> [TAREFA PROPOSTA] Copie na íntegra o texto apresentado, sem qualquer alteração.

….documentário revela drama de mulheres presas por pequenos furtos….

Documentário retrata drama de mulheres presas por pequenos furtos e escancara a seletividade do Direito Penal

Para ver o documentário, clique aqui

Sueli ficou presa por furtar um queijo branco; ao final da confusão, diz ela, de tanto ser levado de um lado a outro, o produto se esfarelou.

Várias peças de picanha tiradas de supermercados levaram Vânia à cadeia.

Maria Aparecida ficou cega de uma vista, após agressões sofridas durante sua custódia pelo furto de cosméticos.

As histórias reais, ou quem sabe surreais, dessas três mulheres, foram reconstituídas em “Bagatela”, documentário da cineasta Clara Ramos, um dos escolhidos para o projeto DocTV, da TV Cultura.

A partir dos casos que lhe foram trazidos pela advogada Sônia Drigo, Clara cria um interessante painel a respeito das mulheres presas por pequenos furtos, abrindo espaço para uma importante e atual discussão dentro do direito.

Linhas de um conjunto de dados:
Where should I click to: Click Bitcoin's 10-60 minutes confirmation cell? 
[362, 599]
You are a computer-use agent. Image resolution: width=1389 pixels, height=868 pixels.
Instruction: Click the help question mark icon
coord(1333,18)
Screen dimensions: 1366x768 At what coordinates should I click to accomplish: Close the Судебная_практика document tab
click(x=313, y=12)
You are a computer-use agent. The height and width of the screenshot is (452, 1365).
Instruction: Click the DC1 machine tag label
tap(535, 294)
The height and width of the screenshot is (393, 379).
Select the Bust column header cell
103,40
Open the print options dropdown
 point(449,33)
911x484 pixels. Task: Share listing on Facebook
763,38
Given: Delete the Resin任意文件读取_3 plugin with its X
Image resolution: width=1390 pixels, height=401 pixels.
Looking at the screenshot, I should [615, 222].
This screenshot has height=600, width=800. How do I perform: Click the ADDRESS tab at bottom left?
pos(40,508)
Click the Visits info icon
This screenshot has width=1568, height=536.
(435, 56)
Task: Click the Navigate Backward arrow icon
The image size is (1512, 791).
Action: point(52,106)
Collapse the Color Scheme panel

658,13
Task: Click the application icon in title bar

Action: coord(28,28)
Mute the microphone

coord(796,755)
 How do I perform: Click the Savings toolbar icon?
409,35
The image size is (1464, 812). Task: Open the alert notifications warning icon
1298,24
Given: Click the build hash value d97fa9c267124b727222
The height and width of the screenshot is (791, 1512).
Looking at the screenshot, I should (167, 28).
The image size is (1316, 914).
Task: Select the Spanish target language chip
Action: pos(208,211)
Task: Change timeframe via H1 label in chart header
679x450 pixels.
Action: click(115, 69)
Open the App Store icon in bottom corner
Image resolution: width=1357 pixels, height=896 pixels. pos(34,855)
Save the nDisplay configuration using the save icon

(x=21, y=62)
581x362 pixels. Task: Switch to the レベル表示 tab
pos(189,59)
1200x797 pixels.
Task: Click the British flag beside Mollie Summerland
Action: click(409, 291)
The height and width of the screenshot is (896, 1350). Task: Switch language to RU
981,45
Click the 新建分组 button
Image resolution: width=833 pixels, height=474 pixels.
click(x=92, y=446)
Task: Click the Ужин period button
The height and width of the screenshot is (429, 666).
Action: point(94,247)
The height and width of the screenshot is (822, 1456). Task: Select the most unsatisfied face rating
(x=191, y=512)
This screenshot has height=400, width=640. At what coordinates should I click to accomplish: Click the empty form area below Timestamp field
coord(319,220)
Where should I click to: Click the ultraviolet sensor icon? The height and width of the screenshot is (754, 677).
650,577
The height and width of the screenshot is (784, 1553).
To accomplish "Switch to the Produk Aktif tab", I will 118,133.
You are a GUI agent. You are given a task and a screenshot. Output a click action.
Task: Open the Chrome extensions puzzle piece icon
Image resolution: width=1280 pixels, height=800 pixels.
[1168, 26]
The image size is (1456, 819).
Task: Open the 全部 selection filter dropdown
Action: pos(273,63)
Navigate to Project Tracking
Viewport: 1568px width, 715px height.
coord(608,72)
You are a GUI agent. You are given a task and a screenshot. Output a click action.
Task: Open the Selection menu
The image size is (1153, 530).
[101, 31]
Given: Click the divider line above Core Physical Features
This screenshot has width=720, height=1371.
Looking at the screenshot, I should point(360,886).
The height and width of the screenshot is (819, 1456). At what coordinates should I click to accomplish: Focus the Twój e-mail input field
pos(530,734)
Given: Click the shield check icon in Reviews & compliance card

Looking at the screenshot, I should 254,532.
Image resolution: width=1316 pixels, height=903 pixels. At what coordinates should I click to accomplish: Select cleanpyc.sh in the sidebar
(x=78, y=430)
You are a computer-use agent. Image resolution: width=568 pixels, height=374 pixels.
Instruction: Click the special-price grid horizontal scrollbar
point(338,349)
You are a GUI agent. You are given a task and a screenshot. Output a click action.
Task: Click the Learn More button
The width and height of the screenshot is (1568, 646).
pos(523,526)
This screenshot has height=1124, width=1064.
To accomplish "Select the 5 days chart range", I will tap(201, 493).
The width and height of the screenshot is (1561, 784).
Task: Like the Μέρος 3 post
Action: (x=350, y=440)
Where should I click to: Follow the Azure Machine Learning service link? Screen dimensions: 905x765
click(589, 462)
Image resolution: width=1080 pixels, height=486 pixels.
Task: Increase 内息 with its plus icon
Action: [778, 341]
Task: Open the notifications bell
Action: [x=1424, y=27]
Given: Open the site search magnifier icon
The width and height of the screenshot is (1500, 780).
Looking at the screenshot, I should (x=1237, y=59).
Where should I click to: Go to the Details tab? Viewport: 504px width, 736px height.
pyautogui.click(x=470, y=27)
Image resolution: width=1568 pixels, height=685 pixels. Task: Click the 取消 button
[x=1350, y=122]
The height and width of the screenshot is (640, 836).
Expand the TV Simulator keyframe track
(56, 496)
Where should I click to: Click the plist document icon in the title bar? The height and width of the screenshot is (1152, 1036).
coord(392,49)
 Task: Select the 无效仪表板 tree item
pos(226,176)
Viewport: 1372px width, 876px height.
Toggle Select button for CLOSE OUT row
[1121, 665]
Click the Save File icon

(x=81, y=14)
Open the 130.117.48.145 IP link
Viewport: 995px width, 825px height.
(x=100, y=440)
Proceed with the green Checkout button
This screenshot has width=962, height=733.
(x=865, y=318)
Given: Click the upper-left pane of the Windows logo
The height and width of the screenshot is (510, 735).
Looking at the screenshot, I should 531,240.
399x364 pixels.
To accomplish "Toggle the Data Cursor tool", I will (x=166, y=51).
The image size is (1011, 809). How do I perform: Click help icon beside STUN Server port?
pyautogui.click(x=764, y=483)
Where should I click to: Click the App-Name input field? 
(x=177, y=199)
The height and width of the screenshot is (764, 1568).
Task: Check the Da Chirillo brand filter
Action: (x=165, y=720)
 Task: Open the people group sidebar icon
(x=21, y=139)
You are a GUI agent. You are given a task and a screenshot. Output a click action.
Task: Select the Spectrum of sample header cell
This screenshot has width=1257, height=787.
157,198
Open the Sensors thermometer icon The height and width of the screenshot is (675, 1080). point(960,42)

> [RESPOSTA DA TAREFA]
….documentário revela drama de mulheres presas por pequenos furtos….

Documentário retrata drama de mulheres presas por pequenos furtos e escancara a seletividade do Direito Penal

Para ver o documentário, clique aqui

Sueli ficou presa por furtar um queijo branco; ao final da confusão, diz ela, de tanto ser levado de um lado a outro, o produto se esfarelou.

Várias peças de picanha tiradas de supermercados levaram Vânia à cadeia.

Maria Aparecida ficou cega de uma vista, após agressões sofridas durante sua custódia pelo furto de cosméticos.

As histórias reais, ou quem sabe surreais, dessas três mulheres, foram reconstituídas em “Bagatela”, documentário da cineasta Clara Ramos, um dos escolhidos para o projeto DocTV, da TV Cultura.

A partir dos casos que lhe foram trazidos pela advogada Sônia Drigo, Clara cria um interessante painel a respeito das mulheres presas por pequenos furtos, abrindo espaço para uma importante e atual discussão dentro do direito.